We compute traditional metrics such as F1-score, Sensitivity, Specificity and Accuracy. The form of these metrics are given as follows:

$$\begin{aligned} \textrm{Sensivity}= & \frac{1}{N}\sum _{i=1}^{N}\frac{|\textrm{GT}_{i}\cap \textrm{SR}_{i}|}{|\textrm{GT}_{i}\cap \textrm{SR}_{i}|+|\textrm{GT}_{i}\cap \textrm{SR}_{i}^{c}|},\\ \textrm{Specificity}= & \frac{1}{N}\sum _{i=1}^{N}\frac{|\textrm{GT}_{i}^{c}\cap \textrm{SR}_{i}^{c}|}{|\textrm{GT}_{i}^{c}\cap \textrm{SR}_{i}^{c}|+|\textrm{GT}_{i}^{c}\cap \textrm{SR}_{i}|},\\ \textrm{Accuracy}= & \frac{1}{N}\sum _{i=1}^{N}\frac{|\textrm{GT}_{i}\cap \textrm{SR}_{i}|+|\textrm{GT}_{i}^{c}\cap \textrm{SR}_{i}^{c}|}{\varOmega },\\ \textrm{Precision}= & \frac{1}{N}\sum _{i=1}^{N}\frac{|\textrm{GT}_{i}\cap \textrm{SR}_{i}|}{|\textrm{GT}_{i}\cap \textrm{SR}_{i}|+|\textrm{GT}_{i}^{c}\cap \textrm{SR}_{i}|},\\ \textrm{F1}= & \frac{2\textrm{Precision}\times \textrm{Sensitivity}}{\textrm{Precision}+\textrm{Sensitivity}}, \end{aligned}$$

where \(\varOmega \) is the Universe set for all index of pixels in image, \(\textrm{GT}_{i}\) is the grouth truth vessel index for i-th image, \(\textrm{SR}\) is the index of pixel labelled as vessel in i-th image’s segmentation result. Furthermore, we compute Area Under Curve-Receiver Operating Characteristic (AUC-ROC) [2] and Structural Similarity Index Measure (SSIM) [40].

Table 4 shows that the QNSTR algorithm for solving problem (32) is more promising for blood vessel segmentation. In Fig. 9, we visualize the error between vessel map generated by problem (32) with the QNSTR algorithm and the manual segmentation. In Fig. 10, we compare the segmentation results of problem (32) based on the QNSTR algorithm and the alternating Adam approach, respectively.

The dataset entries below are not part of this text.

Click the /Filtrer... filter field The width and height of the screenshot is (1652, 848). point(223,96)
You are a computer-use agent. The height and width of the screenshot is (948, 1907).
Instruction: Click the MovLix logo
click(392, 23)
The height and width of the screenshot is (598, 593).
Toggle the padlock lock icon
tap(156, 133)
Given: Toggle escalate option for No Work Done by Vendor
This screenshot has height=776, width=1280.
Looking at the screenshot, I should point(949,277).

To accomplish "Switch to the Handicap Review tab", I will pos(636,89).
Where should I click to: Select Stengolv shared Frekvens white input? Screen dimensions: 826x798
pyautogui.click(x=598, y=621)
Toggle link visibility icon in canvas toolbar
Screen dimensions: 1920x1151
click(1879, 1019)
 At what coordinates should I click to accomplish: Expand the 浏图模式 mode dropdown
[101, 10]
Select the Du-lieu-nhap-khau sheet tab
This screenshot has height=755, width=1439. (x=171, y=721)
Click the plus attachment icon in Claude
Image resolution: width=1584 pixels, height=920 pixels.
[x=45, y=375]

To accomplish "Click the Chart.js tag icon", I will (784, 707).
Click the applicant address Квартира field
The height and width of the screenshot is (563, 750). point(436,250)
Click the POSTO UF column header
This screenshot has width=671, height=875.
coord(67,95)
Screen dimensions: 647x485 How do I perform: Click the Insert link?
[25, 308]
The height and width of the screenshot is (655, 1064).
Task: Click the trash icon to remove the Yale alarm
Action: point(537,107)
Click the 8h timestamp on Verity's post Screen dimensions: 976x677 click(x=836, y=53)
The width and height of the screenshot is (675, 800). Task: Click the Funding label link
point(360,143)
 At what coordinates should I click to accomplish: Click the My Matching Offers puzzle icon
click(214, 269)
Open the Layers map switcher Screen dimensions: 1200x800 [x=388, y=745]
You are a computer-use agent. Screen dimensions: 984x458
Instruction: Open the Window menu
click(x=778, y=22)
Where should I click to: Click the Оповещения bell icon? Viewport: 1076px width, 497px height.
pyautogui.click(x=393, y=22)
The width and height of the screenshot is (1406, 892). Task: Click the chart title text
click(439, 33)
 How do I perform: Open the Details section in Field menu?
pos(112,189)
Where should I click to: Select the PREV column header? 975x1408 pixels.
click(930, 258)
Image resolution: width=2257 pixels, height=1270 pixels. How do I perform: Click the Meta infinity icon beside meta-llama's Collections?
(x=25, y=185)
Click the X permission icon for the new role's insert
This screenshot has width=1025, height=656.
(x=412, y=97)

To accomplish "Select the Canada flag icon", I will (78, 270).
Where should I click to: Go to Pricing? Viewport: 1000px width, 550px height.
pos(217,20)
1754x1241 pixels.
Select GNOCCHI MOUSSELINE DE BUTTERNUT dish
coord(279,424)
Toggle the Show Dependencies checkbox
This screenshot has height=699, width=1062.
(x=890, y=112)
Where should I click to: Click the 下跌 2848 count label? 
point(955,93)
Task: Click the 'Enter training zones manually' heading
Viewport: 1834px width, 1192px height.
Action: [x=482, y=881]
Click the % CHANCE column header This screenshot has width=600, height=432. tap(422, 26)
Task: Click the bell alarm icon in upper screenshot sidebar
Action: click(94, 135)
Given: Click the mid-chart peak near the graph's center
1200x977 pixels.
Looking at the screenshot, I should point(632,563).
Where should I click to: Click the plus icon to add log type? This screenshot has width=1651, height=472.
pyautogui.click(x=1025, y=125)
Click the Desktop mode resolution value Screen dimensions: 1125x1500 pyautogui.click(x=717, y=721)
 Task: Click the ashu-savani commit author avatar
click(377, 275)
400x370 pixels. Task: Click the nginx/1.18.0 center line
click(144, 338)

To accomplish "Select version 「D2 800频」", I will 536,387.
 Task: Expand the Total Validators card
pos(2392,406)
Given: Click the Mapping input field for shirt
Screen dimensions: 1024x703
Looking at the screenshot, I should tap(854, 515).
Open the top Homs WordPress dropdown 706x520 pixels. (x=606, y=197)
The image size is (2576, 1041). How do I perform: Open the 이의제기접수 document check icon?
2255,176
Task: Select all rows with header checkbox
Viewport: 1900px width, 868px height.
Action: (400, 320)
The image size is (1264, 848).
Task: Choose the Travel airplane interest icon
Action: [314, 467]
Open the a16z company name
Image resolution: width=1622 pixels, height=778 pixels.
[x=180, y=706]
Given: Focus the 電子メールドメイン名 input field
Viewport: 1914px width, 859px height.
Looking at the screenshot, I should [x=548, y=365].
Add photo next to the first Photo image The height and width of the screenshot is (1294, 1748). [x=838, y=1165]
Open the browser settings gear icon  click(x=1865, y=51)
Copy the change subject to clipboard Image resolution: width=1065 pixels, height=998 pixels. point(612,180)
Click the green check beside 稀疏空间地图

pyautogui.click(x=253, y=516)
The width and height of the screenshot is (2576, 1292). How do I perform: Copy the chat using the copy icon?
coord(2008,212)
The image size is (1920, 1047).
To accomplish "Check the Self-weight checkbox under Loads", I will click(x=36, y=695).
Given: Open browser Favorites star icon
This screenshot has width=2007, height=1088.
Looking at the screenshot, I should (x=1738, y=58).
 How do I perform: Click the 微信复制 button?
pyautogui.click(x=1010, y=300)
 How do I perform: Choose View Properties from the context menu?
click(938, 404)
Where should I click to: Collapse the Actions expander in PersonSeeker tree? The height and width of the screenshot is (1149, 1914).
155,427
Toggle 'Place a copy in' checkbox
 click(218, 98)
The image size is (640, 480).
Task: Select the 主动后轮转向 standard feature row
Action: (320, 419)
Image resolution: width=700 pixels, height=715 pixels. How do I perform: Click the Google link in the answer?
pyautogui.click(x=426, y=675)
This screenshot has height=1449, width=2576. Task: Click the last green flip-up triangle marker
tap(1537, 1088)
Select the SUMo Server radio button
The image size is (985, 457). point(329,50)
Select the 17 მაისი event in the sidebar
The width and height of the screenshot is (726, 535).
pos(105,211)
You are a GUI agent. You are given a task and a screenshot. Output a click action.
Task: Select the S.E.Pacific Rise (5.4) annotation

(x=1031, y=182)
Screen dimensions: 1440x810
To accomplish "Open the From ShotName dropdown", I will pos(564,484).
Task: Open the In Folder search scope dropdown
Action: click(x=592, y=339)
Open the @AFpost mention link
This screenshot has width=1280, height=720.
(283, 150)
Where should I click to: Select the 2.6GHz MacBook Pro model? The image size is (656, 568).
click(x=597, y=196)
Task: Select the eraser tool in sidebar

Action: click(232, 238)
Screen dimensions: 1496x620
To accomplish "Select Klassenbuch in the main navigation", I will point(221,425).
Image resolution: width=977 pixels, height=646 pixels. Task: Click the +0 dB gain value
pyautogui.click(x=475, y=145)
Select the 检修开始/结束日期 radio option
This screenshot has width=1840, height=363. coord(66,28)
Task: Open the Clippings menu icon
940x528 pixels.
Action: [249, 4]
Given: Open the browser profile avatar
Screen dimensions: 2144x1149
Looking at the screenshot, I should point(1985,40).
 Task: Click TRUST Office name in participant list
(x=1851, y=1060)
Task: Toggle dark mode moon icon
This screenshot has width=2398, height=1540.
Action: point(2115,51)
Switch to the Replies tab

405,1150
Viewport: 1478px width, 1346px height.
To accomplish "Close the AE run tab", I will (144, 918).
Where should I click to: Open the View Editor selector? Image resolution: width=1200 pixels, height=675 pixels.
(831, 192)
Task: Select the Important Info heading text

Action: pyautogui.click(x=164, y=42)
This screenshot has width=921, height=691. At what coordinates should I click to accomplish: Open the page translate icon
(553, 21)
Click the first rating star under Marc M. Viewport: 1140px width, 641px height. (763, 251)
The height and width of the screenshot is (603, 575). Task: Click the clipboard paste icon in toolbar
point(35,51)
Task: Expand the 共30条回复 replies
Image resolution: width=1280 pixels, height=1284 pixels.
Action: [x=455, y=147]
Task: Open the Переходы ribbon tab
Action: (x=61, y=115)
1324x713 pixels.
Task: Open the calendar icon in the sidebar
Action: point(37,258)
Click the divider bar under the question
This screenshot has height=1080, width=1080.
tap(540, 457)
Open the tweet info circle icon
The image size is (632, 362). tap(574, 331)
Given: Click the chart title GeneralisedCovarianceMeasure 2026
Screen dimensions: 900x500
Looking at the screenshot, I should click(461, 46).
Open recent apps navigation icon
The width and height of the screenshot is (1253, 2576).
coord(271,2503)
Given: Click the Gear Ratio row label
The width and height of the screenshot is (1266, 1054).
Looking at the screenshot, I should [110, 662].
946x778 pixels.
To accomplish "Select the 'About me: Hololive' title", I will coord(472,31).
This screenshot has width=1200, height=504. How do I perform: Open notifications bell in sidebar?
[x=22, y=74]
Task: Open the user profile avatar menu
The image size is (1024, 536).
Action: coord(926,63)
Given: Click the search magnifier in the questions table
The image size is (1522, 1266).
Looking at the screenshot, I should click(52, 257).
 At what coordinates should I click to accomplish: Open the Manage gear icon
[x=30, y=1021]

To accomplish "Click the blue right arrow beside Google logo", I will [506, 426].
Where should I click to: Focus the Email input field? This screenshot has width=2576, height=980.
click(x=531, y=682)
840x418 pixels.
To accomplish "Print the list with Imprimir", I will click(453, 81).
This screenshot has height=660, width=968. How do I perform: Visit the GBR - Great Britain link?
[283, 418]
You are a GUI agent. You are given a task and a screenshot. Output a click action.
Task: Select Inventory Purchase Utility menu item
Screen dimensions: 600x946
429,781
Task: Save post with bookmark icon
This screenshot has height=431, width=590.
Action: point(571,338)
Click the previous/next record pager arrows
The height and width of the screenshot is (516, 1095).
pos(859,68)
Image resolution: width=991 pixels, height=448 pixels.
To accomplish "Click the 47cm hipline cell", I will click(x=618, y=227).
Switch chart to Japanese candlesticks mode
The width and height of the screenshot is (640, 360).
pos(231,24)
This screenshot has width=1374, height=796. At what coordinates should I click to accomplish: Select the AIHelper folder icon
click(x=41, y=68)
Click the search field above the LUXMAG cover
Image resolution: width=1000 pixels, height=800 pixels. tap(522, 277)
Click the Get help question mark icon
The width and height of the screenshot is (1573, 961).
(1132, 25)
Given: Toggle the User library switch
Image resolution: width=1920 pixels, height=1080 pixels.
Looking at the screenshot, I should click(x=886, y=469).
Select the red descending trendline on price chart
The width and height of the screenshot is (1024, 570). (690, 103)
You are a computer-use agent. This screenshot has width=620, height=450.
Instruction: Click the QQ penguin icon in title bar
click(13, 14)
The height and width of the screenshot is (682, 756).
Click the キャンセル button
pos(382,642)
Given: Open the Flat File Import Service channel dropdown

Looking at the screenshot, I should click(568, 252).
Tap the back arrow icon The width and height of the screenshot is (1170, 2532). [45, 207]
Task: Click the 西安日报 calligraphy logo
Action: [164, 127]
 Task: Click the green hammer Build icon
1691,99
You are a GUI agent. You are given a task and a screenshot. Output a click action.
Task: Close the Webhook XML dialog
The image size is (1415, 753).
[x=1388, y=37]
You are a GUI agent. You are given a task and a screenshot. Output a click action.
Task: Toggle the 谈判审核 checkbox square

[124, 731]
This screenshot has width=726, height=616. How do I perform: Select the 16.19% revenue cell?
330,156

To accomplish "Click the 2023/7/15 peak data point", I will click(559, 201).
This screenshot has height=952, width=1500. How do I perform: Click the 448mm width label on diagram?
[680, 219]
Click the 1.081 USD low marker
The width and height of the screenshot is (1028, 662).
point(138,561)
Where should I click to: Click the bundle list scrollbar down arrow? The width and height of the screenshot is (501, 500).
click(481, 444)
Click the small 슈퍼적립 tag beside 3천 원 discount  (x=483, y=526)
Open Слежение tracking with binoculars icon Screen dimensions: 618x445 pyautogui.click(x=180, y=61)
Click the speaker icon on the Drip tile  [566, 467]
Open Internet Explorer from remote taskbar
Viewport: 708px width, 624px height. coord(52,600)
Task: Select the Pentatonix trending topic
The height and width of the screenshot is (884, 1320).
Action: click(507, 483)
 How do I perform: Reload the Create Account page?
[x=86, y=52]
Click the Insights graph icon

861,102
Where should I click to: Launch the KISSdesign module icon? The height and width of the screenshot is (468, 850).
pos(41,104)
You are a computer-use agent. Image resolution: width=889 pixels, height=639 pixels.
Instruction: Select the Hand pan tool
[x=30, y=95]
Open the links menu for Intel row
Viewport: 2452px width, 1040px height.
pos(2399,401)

Table 4 The performance of QNSTR algorithm and alternating Adam for model (32), and other methods in [1, 20, 21] for model (33)
Fig. 9
figure 9

Row 1. fundus image, Row 2. manual segmentation, Row 3. vessel map generated by GANs with QNSTR algorithm, Row 4. yellow(correct); red(wrong); green(missing), Row 5. Error (Color figure online)

Fig. 10
figure 10

Comparison of Alternating Adam and QNSTR Algorithm. Columns from left to right are: 1. manual segmentation, 2. vessel map generated by GANs with Alternating Adam, 3. yellow(correct); red(wrong); green(missing) of Alternating Adam, 4. vessel map generated by GANs with proposed Algorithm, 5. yellow(correct); red(wrong); green(missing) of QNSTR Algorithm (Color figure online)

5 Conclusion

In this paper, we propose a new QNSTR algorithm for solving the large-scale min-max optimization problem (3) via the nonmonotone VI (4). Based on the structure of the problem, we use a smoothing function \(F(\cdot , \mu )\) to approximate the nonsmooth function \(F_N\), and consider the smoothing least squares problem (19). We adopt an adaptive quasi-Newton formula in [47] to approximate the Hessian matrix and solve a strongly convex quadratic program with ellipse constraints in a low-dimensional subspace at each step of the QNSTR algorithm. We prove the global convergence of the QNSTR algorithm to a stationary point of the least squares problem, which is an \(\epsilon \)-first-order stationary point of the min-max optimization problem if every element of the generalized Jacobian of \(F_N\) is nonsingular at the point. In our numerical experiments, we test the QNSTR algorithm by using two real data sets: MNIST data and DRIVE data. Preliminary numerical results validate that the QNSTR algorithm outperforms some existing algorithms.